The fine British actor Idris Elba has become an international star thanks to his performance as a gangster in the American TV series, The Wire. In Takers, he gets to use his real accent as Gordon, the leader of a team of absurdly up-market, high tech bank robbers - though it is typical of this fast-moving heist flick that the presence in LA of an English professional thief remains unexplained.
Takers comes out of a B-movie sub-genre that emerged in the 1990s and was targeted at an "urban" audience - the hip-hop-inspired gangster movie starring well-known rap music performers. The films tended to have all-black casts and to draw heavily on The Godfather. The cast of Takers, however, is both multi-racial and very nearly top of the line. As well as Elba, it boasts Matt Dillon as the cop who wants to take down Gordon's team, as well as Marianne Jean-Baptiste, Zoe Saldana from Avatar, and Hayden Christensen.
As the film opens, the gang use a variety of disguises to get past security in an LA skyscraper that hosts a large bank.
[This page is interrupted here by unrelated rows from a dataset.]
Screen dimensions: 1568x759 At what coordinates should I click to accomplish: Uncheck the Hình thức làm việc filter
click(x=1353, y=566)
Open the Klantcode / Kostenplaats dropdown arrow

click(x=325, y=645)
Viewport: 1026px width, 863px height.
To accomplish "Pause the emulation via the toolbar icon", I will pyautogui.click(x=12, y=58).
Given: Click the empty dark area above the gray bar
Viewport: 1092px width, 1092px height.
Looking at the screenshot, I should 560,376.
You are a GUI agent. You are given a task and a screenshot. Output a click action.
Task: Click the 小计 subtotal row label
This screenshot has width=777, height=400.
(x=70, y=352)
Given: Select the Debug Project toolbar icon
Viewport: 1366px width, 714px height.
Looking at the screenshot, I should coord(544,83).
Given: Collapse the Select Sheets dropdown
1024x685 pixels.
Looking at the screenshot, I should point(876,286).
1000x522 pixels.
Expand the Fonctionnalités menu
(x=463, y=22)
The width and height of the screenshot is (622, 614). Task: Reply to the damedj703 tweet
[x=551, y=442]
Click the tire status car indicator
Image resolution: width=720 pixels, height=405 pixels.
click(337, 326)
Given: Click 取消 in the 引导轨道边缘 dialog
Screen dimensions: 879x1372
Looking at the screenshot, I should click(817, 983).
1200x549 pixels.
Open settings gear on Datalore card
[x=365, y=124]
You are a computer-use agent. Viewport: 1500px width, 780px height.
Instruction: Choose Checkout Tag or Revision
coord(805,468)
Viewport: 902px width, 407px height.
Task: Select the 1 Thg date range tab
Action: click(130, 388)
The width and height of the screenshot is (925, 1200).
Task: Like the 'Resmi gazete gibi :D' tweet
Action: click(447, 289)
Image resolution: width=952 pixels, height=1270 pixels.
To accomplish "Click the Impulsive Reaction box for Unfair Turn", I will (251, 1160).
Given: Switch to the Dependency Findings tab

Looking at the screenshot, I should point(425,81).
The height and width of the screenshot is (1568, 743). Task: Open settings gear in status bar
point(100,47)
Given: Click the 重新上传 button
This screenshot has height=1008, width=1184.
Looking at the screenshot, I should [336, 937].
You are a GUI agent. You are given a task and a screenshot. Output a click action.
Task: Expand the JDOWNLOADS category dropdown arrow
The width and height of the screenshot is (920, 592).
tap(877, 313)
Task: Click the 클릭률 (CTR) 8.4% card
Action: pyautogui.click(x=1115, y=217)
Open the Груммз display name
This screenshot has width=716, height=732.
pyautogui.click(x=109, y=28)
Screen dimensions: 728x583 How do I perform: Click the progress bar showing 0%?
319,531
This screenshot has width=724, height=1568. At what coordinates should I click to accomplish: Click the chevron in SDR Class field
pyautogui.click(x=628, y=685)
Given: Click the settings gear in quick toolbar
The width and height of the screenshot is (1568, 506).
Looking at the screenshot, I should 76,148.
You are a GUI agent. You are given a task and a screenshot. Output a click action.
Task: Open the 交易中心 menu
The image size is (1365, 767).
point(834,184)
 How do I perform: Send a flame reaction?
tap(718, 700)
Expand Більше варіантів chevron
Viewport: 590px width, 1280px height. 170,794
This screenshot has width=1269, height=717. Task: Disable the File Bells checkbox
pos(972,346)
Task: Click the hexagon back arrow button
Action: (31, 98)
They execute a perfectly planned, almost non-violent robbery and get away rather improbably using a press helicopter.
You then see them organising the transport of their new millions to offshore banks and preparing to live large until it is time to do another Ocean's Eleven-type heist. Matt Dillon's scowling detective is determined to catch them but his chances are minimal.
However, neither Gordon nor the others can resist when a colleague named Ghost gets out of prison and proposes a new heist. They don't know that Ghost (co-producer and rapper T I Harris) is in league with vicious Russian gangsters, though he is so nasty and resentful that it is hard to believe that these savvy robbers could be possibly taken in by him.
But then the script feels like it was written by 13-year-olds happy to crib from their favourite crime films. And there is something equally amateur about the way director John Luessenhop overuses crimson filters, close-ups and slow motion for the overlong gunfights. On the other hand, Takers does boast a genuinely spectacular chase scene with elements of parkour - the French-invented art of leaping from building to building
Like so much rap music, Takers is imbued with an adolescent male sentimentality. Despite all the expensive suits, homes and cars, the criminal heroes - and their police nemeses - are supposed to be more concerned with honour and family than with greed. The filmmakers, however, seem much more turned on by flash, cash and bling.